Après son adoption par le gouvernement le vendredi 17 août 2018, les partenaires de l’éducation et de la formation ont endossé ce lundi le Paquet-Ef pour les 5 années à venir. Pour mettre en œuvre cet «ambitieux» plan, le Sénégal a besoin du soutien technique et financier des partenaires tels que l’Organisation des Nations unies pour l’éducation, la science et la culture (Unesco), la Coalition des organisations en synergie pour la défense de l’éducation publique (Cosydep), l’Union des associations des élus locaux (Uael), la Fondation du secteur privé pour l’éducation (Fspe) et la Fédération nationale des parents d’élèves du Sénégal (Fenapes), entre autres. Lors de cette rencontre, le directeur exécutif de l’Unesco a fait savoir que «le budget, estimé à 4 832 milliards F Cfa, a un gap financier du cadrage macro-économique estimé à 736 milliards F Cfa pour la période 2018-2022». Selon M. Gwang-Chol Chang, «les intentions de contribution des Partenaires techniques et financiers (Ptf) pour la même période déjà intégrées dans le financement s’élèvent à 268 milliards F Cfa». Malgré ce gap à combler, M. Chang est optimiste quant à la mise en œuvre de ce programme. D’après lui, cet engagement financier sera honoré et «accompagné d’appuis techniques, notamment à travers la mise à disposition de l’expertise nécessaire pour la bonne mise en œuvre du plan ainsi que pour le renforcement des capacités de la partie nationale».

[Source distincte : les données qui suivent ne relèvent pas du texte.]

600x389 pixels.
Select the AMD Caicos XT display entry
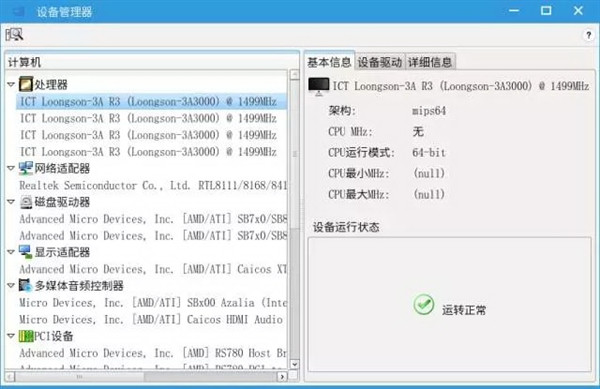pyautogui.click(x=153, y=269)
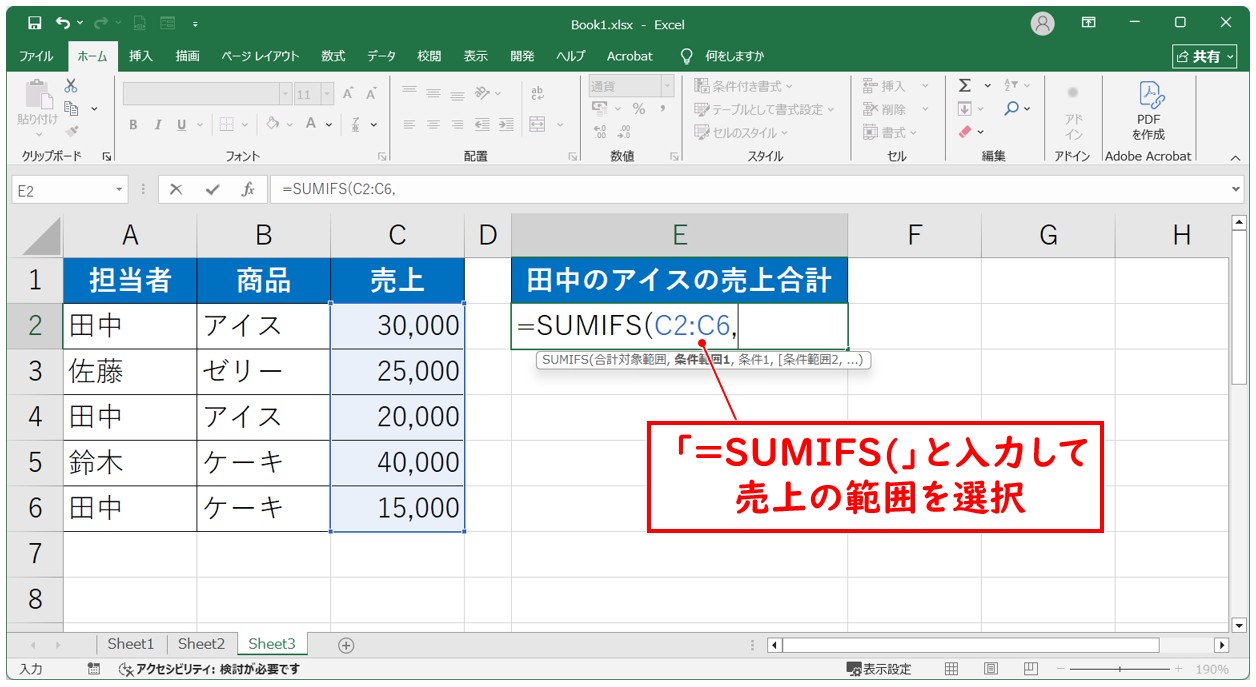This screenshot has width=1256, height=687.
Task: Click the AutoSum sigma icon
Action: (965, 86)
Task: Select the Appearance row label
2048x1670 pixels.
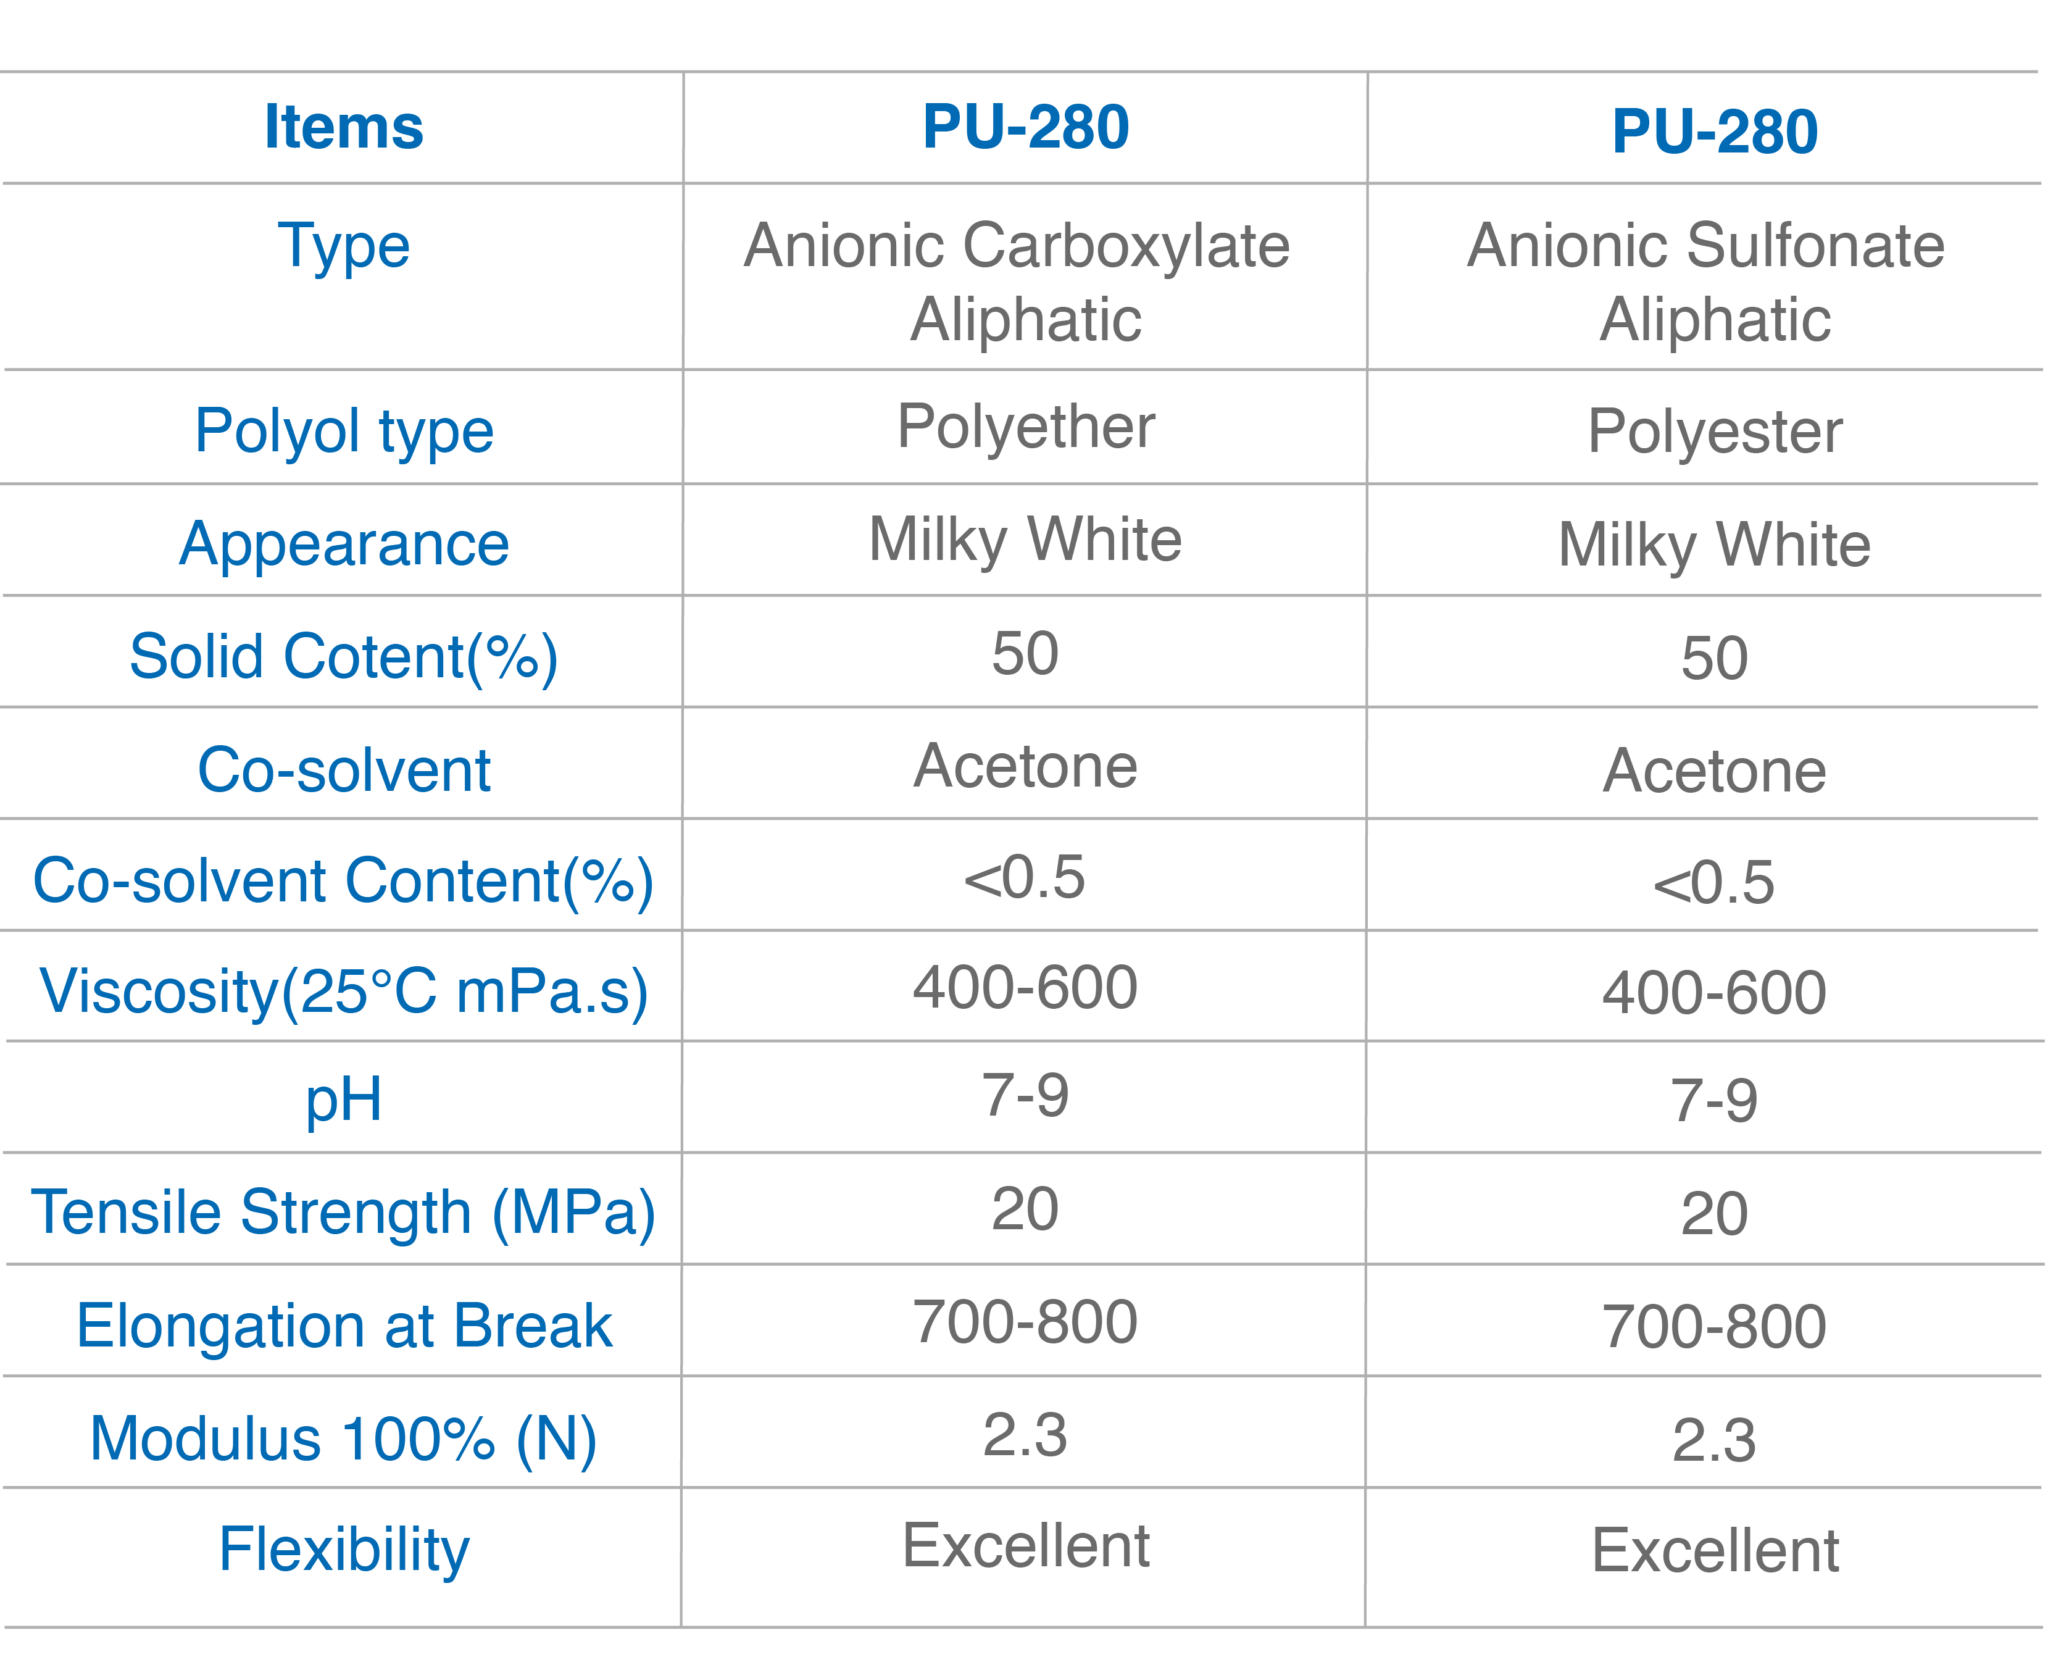Action: pyautogui.click(x=343, y=544)
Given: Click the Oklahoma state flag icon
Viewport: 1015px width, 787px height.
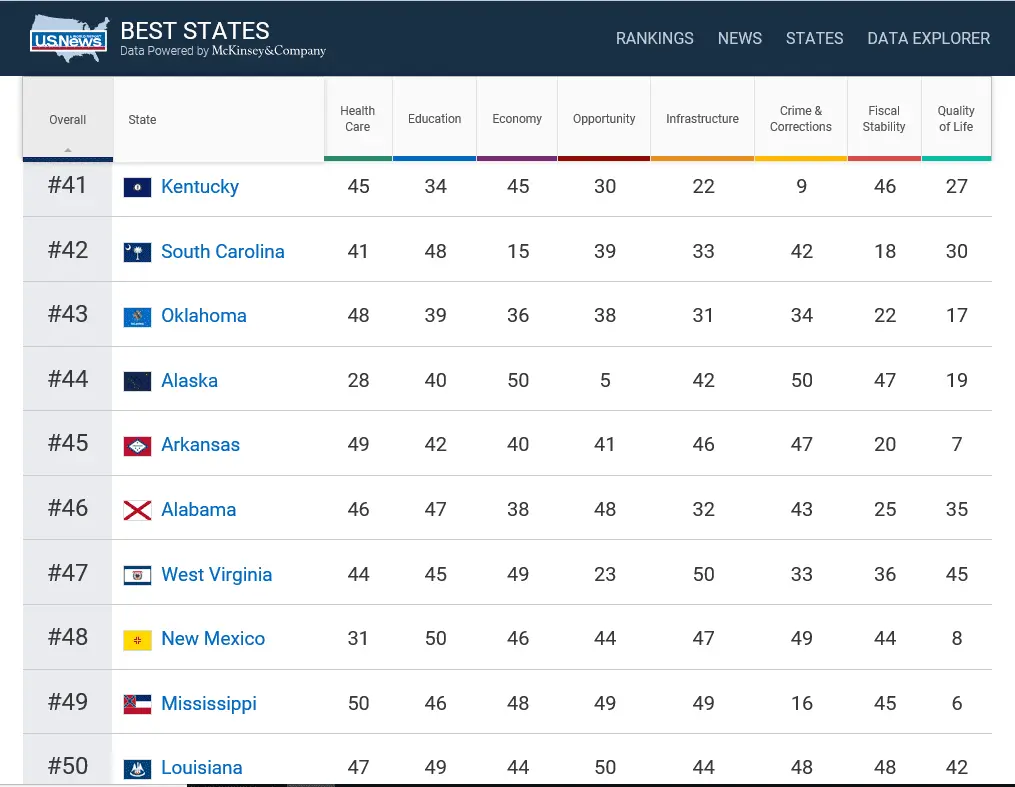Looking at the screenshot, I should (137, 316).

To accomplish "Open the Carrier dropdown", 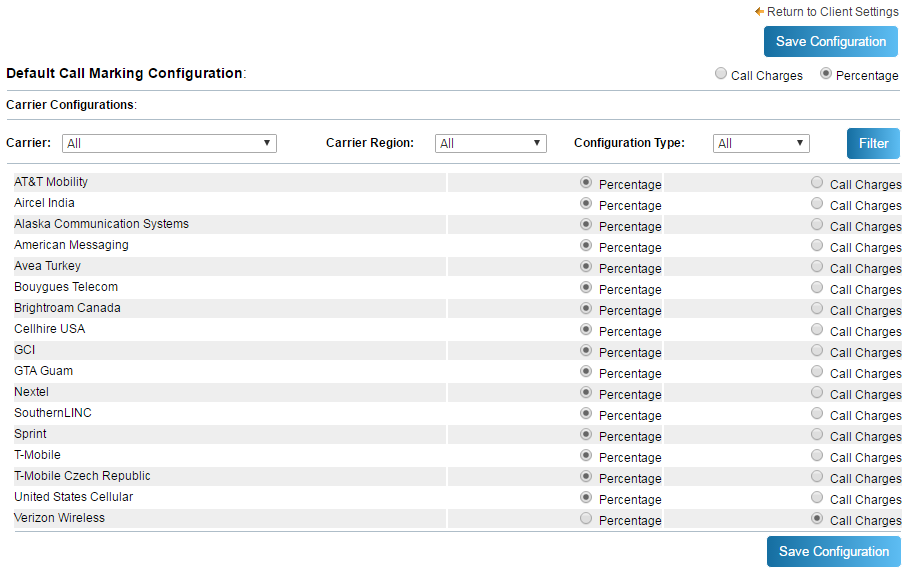I will coord(169,143).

Le secrétaire général de la Fenapes a estimé que le Paquet-Ef, mis à jour et fondé sur le principe «du faire ensemble» pour que les enfants et les jeunes maîtrisent les compétences attendues à tous les niveaux d’éducation et de formation, prend en compte leurs préoccupations. Selon Dame Diop, l’objectif c’est de faire en sorte que la société et l’économie sénégalaise trouvent dans le système d’éducation, de formation, de recherche et d’innovation des réponses adaptées et innovantes pour un développement inclusif et durable. Se souciant des problèmes de financement et de gouvernance du système, Cheikh Mbow de la Cosydep soutient que ce sont des défis à relever.
Pour lui, «le Sénégal est champion en termes de ressources injectées dans le système, mais malgré tout nous ne faisons pas les meilleurs résultats». Cheikh Mbow demande ainsi une optimisation des ressources pour une éducation de qualité, mais aussi pour garantir l’accès et la réussite dans le système à la majeure partie des jeunes et des enfants. Faisant référence à des études réalisées par l’Ansd et la Cosydep, M. Mbow rappelle que 1,5 million d’enfants sont laissés en rade par le système éducatif. Ce qu’il juge inacceptable en 2018, soutenant que les données ne sont pas faites pour être contemplées, mais pour pousser à agir. Selon lui, il y a une différence entre l’intention et la mise en œuvre. La Cosydep invite les partenaires et les organisations communautaires à être vigilants pour que ces intentions puissent être traduites en réalité.